Research Centre for Cheminformatics
We have participated in research projects related to regression, classificiation and survival modelling for over a decade. Our goal has always been to improve the predictive models we make. In 2014 we published a paper on cross-validation pitfalls where we provided clearly defined algorithms for selecting and assessing regression and classificiation models. Our aim with the paper was not to tell others how to do it, but to check with the wider scientific community whether there are any better ways to do it. One area of research which we are keen to pursue in the future is the use of bootstraping to select and assess the models, and compare them with models selected by cross-validation.
Since 2010 we have worked on research projects where, if possible, the goal was to find a sub-population which would have a better/worse survival than the remaining part of the population. Based on our practical experience we have found that using hazard-ratio between Kaplan-Meier curves of two sub-populations as a measure of their survival separation may be misleading. Currently our paper on that subject is under review. We also prefer to use the term Stratified medicine rather than Personalised medicine or Precision medicine, because the results of research are expected to be actionable for a sub-population.

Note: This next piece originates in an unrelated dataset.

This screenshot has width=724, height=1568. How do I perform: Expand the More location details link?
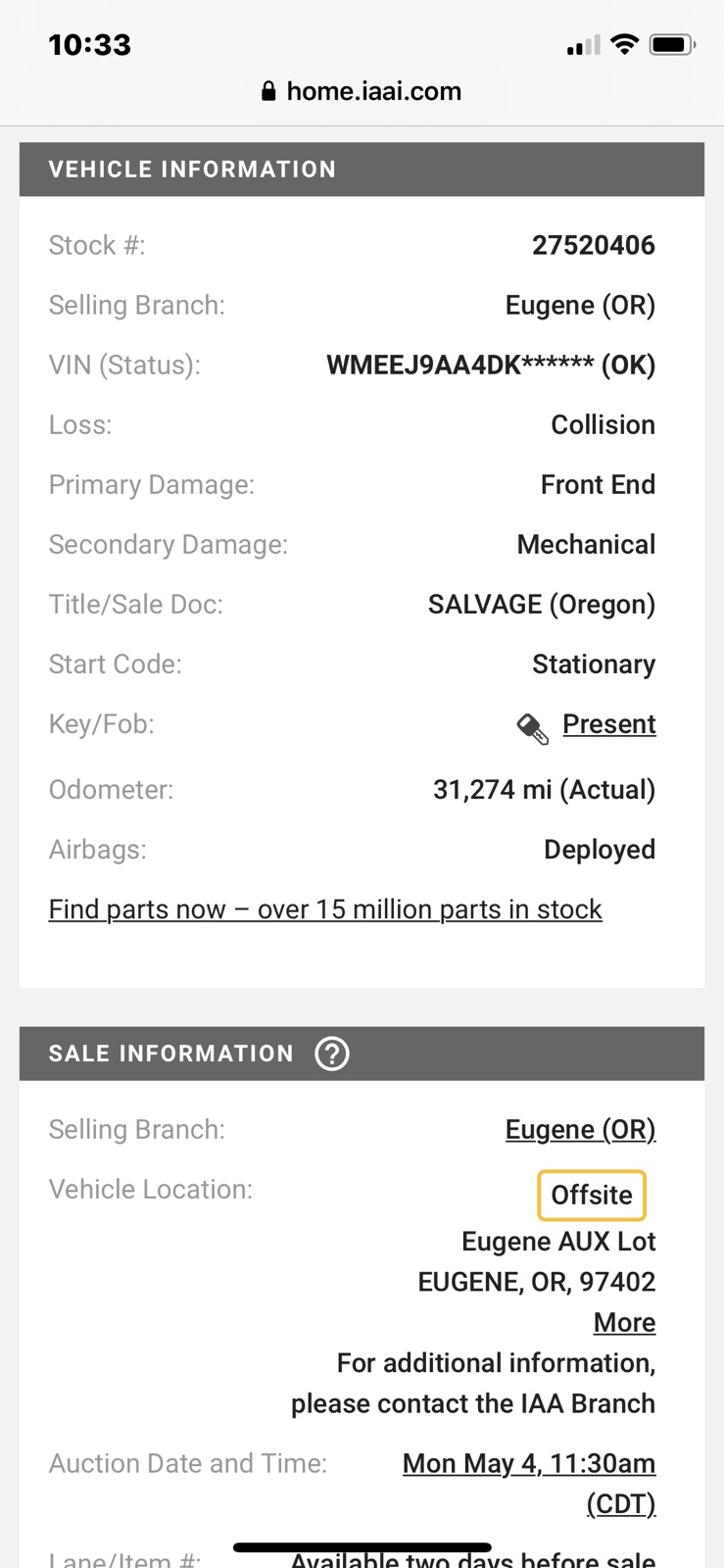click(624, 1323)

While working on numerous right-censored (survival) datasets, we have noticed how "fragile" they are, and how much our estimates depend a lot on certain data points as well as on certain assumptions. We have found that random censorship model, one of the fundamental assumptions in the theory of survival analysis, is presumed too often and too easily. Currently our paper on that subject is under review.
Causal inference and Bayesian statistics
We are very interested to apply our knowledge of Causal inference and Bayesian statistics in future research projects.